Assignment 3: B+-Tree#

For the third lab, you will implement the B+Tree data structure.

Getting started#

Start by downloading the zip file provided for this assignment from Canvas.

Description#

In this lab, you will implement a B+-Tree index for your database using the header src/include/index/btree.h. The B+-Tree must support the following operations:

lookup Returns a value or indicates that the key was not found.
insert Inserts a new key-value pair into the tree.
erase Deletes a specified key. You may simplify the logic by accepting under full pages.

You will use page ids and the buffer manager instead of pointers to resolve child nodes in the tree. You can assume that the buffer_manager methods fix_page and unfix_page work as described in the lecture. We added a fake buffer manager that allows you to test your code without I/O, so you can focus only on implementing the B+-Tree.

Implementation Details#

The index should be implemented as C++ template that accepts the parameters key type, value type, comparator and page size. Note that this task does not use a dynamic page size but compile-time constants. You therefore have to implement the B+-Tree primarily in the header src/include/index/btree.h but you are able to compute a more convenient node layout at compile-time.

You can test your implementation using the tests in test/unit/index/btree_test.cc. The tests will instantiate your B+-Tree as BTree<uint64_t, uint64_t, std::less<uint64_t>, 1024>.

Logistics#

You must submit your code (see below) as well as an optional one-page writeup (in REPORT.md) describing your solution. In the writeup, mention: (i) the design decisions you made, (ii) the missing components in your code, (iii) any difficulties you encountered in completing the assignment. We will award partial credits based on this writeup if you are unable to finish the implementation before the due date or if you get a low score.

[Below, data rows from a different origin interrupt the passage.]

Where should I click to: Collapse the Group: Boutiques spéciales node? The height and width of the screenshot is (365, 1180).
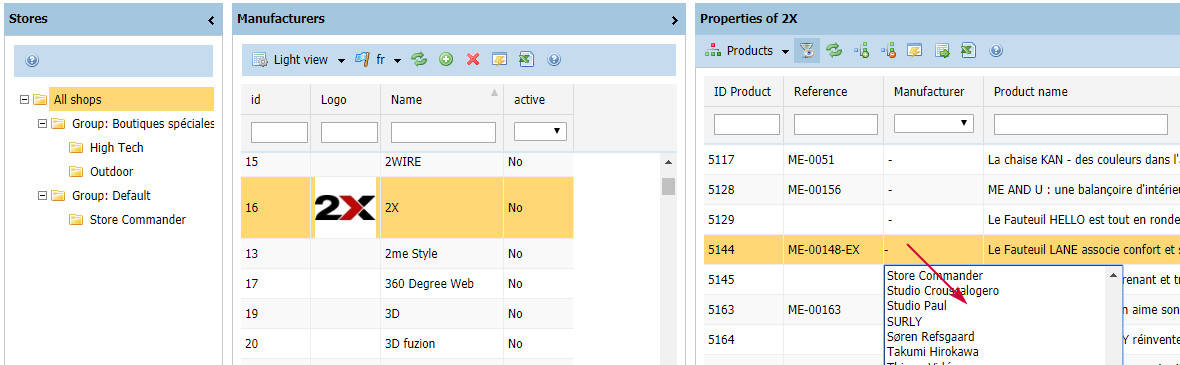(x=42, y=123)
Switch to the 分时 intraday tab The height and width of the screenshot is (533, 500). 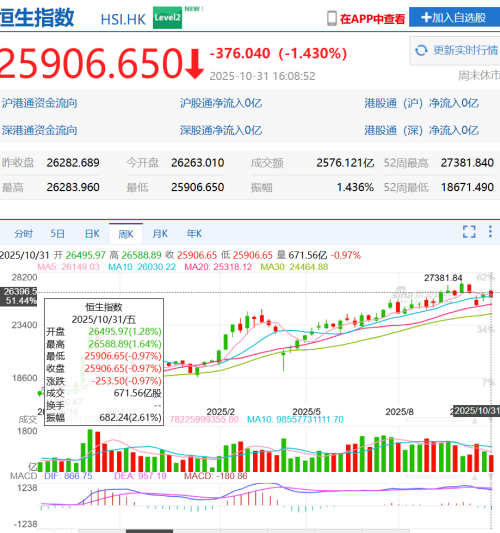(23, 234)
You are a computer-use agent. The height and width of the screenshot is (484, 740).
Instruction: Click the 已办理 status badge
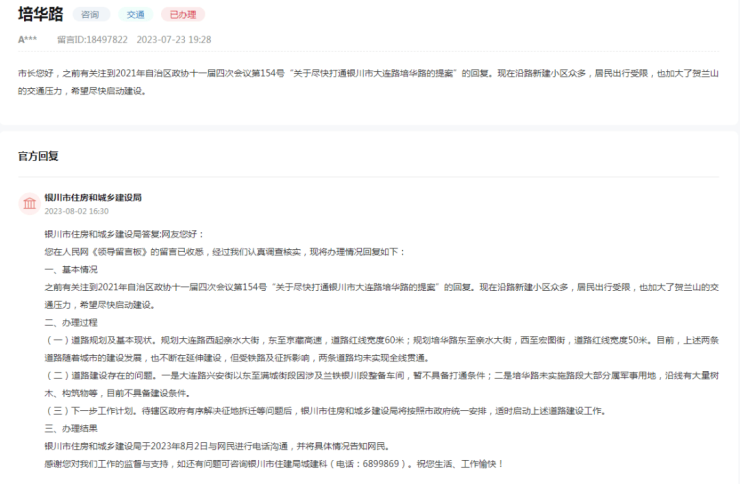coord(183,15)
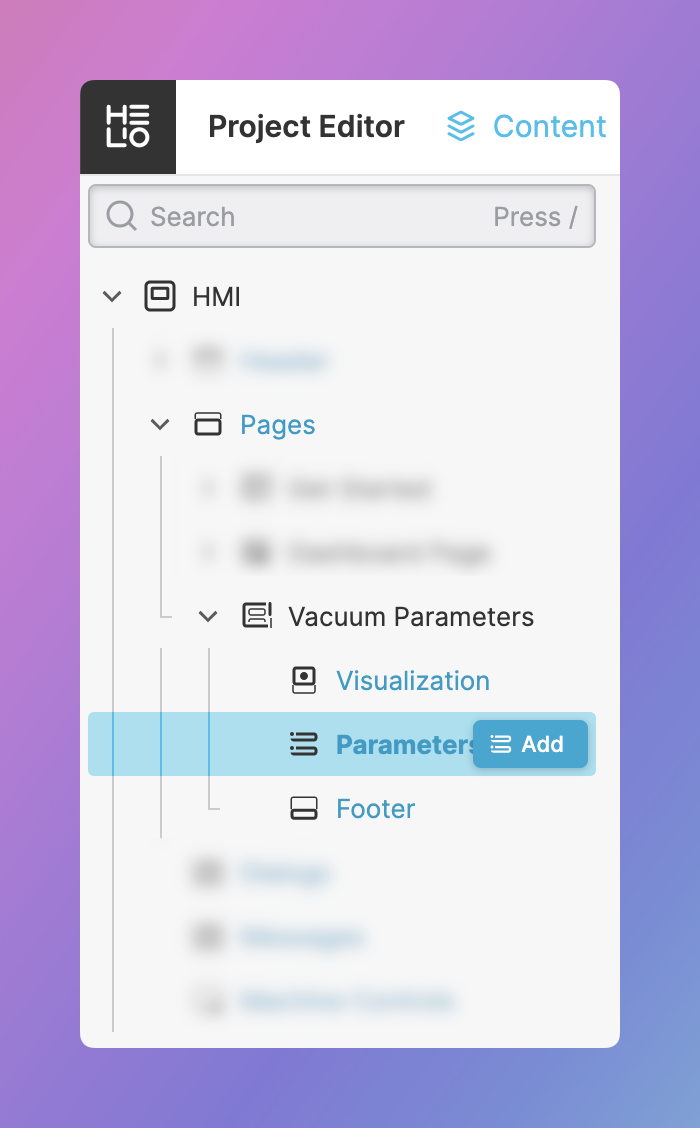Open the Visualization link
Viewport: 700px width, 1128px height.
tap(413, 681)
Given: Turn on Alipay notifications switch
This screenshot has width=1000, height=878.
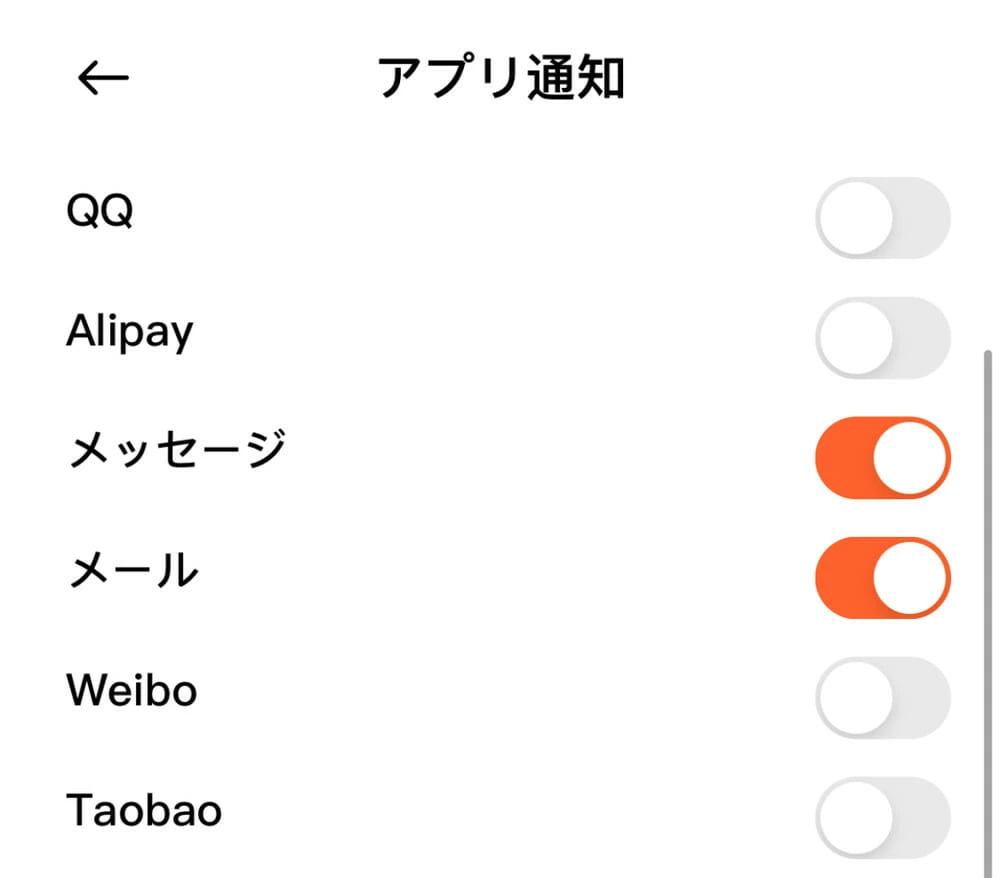Looking at the screenshot, I should (882, 338).
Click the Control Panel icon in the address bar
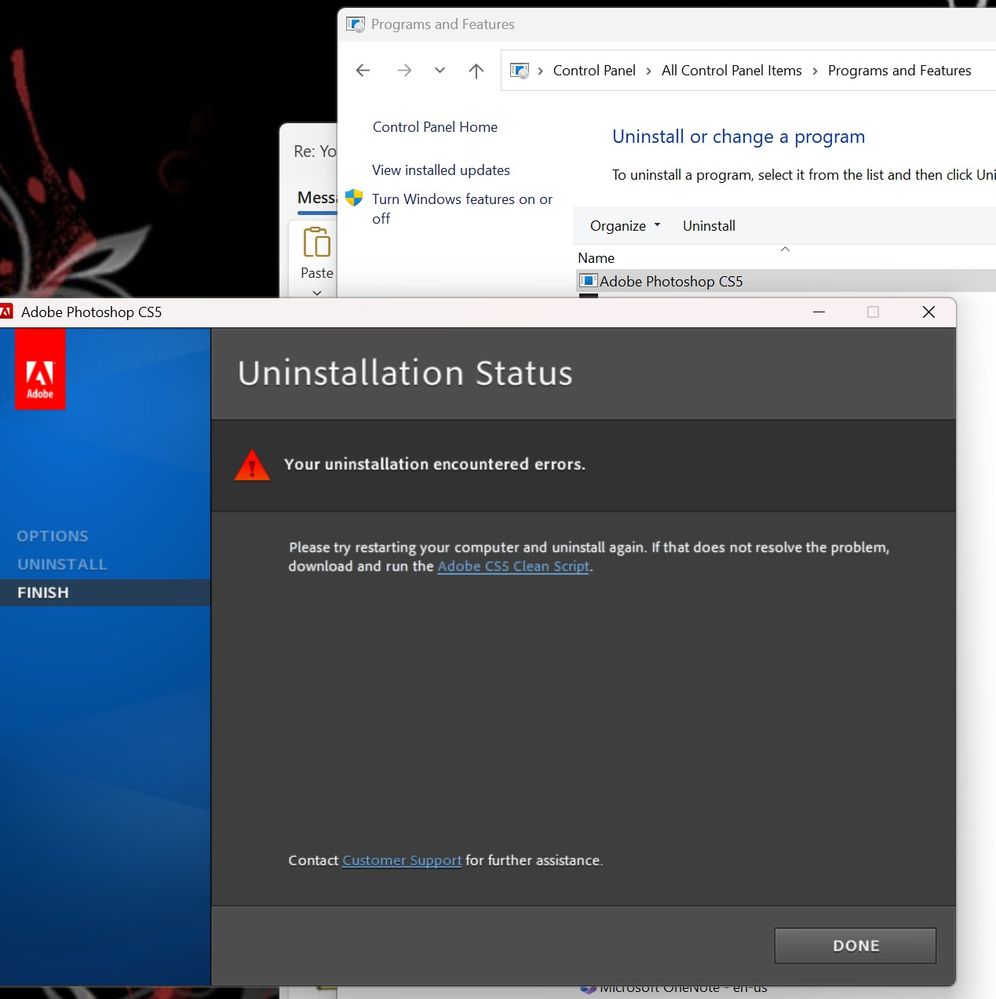Image resolution: width=996 pixels, height=999 pixels. tap(519, 70)
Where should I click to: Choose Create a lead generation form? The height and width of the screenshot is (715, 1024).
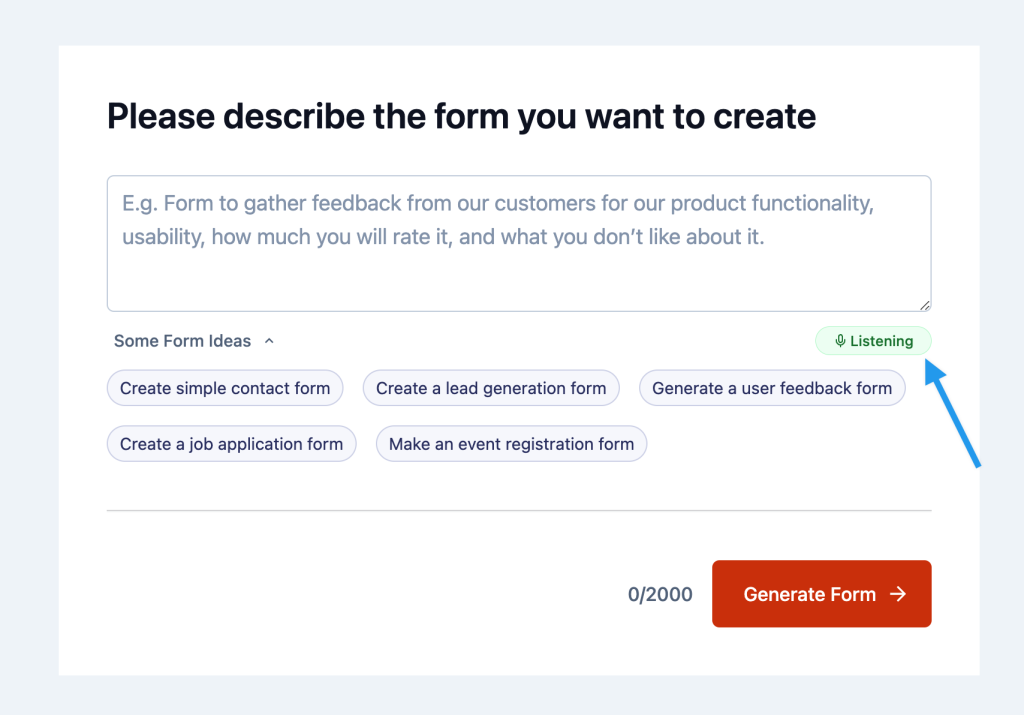pos(490,388)
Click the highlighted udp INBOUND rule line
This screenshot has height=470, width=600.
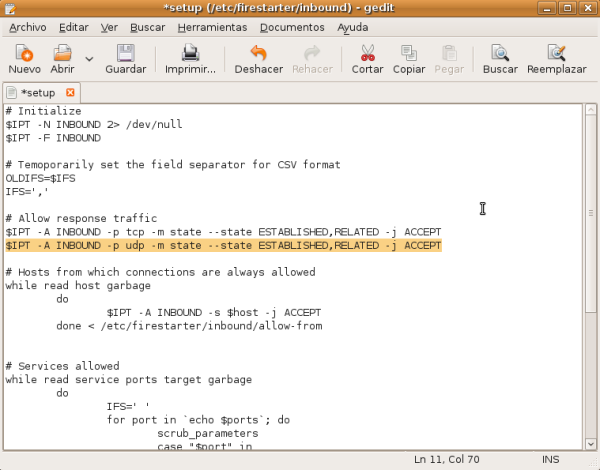point(223,245)
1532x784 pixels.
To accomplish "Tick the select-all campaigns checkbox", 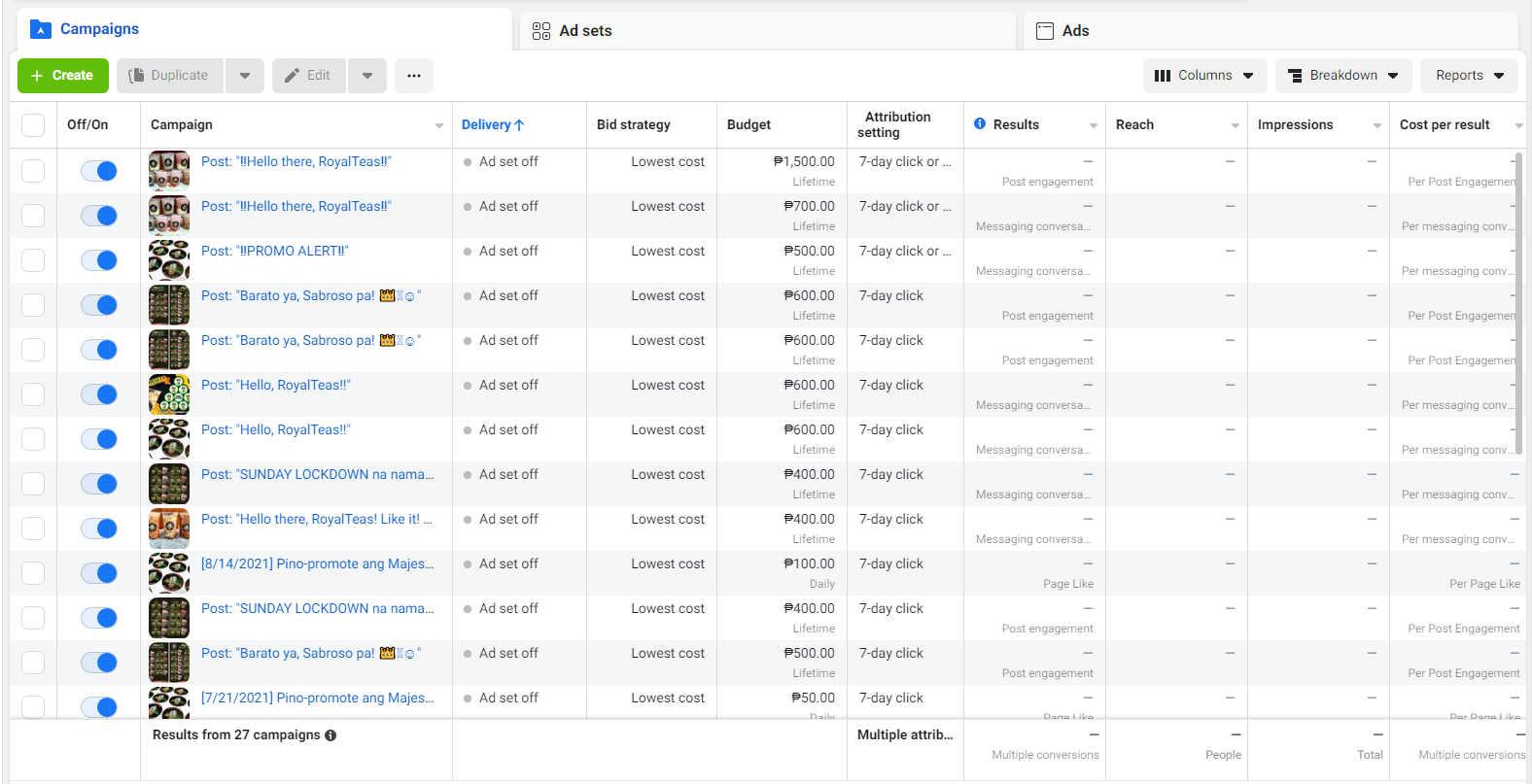I will pyautogui.click(x=33, y=125).
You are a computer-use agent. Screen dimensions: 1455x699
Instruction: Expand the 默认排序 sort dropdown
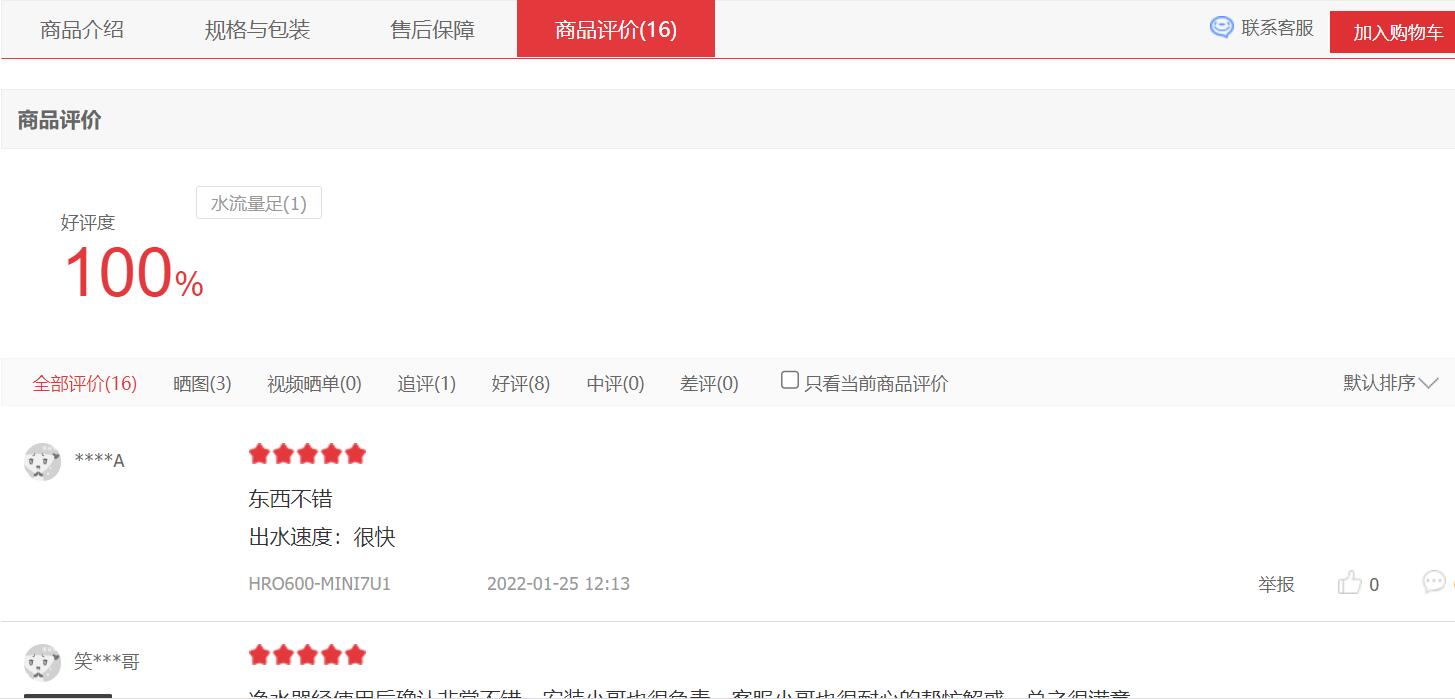point(1390,383)
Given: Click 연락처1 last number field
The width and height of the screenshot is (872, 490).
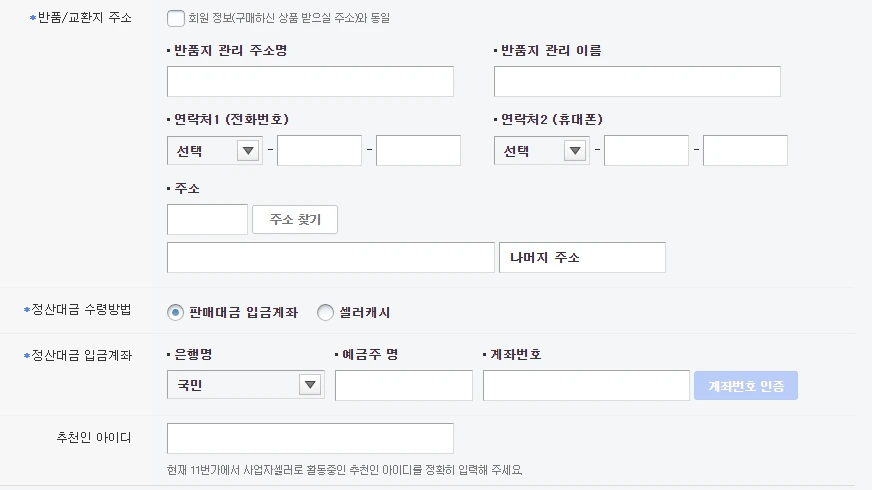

Submitting your assignment#

You should submit your code on Gradescope. We have set up an autograder that will test your implementation. You are allowed to make multiple submissions and we will use the latest submission to grade your lab.

bash submit.sh <name>

Important

Do not add additional files to the zip file, use the script above.

Build instructions#

Enter BuzzDB’s directory and run

mkdir build
cd build
cmake -DCMAKE_BUILD_TYPE=Release ..
make

We treat compiler warnings as errors. Your project will fail to build if there are any compiler warnings.

Testing Instructions#

To run the test suite in verbose mode use

ctest --verbose

Remove the verbose flag to only get summary information instead of detailed test output that is normally suppressed. Please refer to ctest manual.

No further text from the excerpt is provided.